One last word of advice: It is important to remember that one bad decision can have lasting, negative consequences. If you think an action might be illegal or unethical, do not do it. If it’s a gray area, it’s usually not worth the risk that the state’s opinion will be different from yours. If you feel the need to persist, consult an attorney for advice, or, when in doubt about an ethical question, all NASW members can contact the Michigan Chapter’s Ethics Committee (http://www.nasw-michigan.org/?page=Ethics). The Ethics Committee will not provide advice or tell members what to do, but it will guide members to the appropriate resources to help them make a decision.
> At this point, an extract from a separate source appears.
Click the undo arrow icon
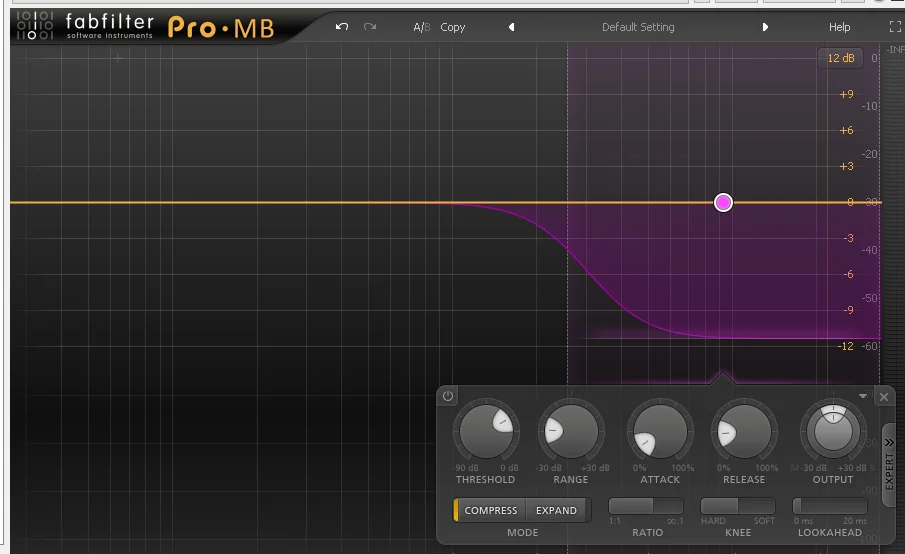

Jeffrey Burtka is an attorney and the owner of Burtka Law PLLC. His primarily practices in the areas of professional licensing defense, defending healthcare professionals against Medicare revocations and overpayment claims, as well as estate planning. He represents clients throughout the State of Michigan.
The information in this article is provided for informational purposes and is not legal advice, nor does it create an attorney-client relationship between you and Burtka Law PLLC. Nothing herein should be relied on or used without consulting a lawyer to consider your specific circumstances and possible changes to applicable laws, rules, and regulations.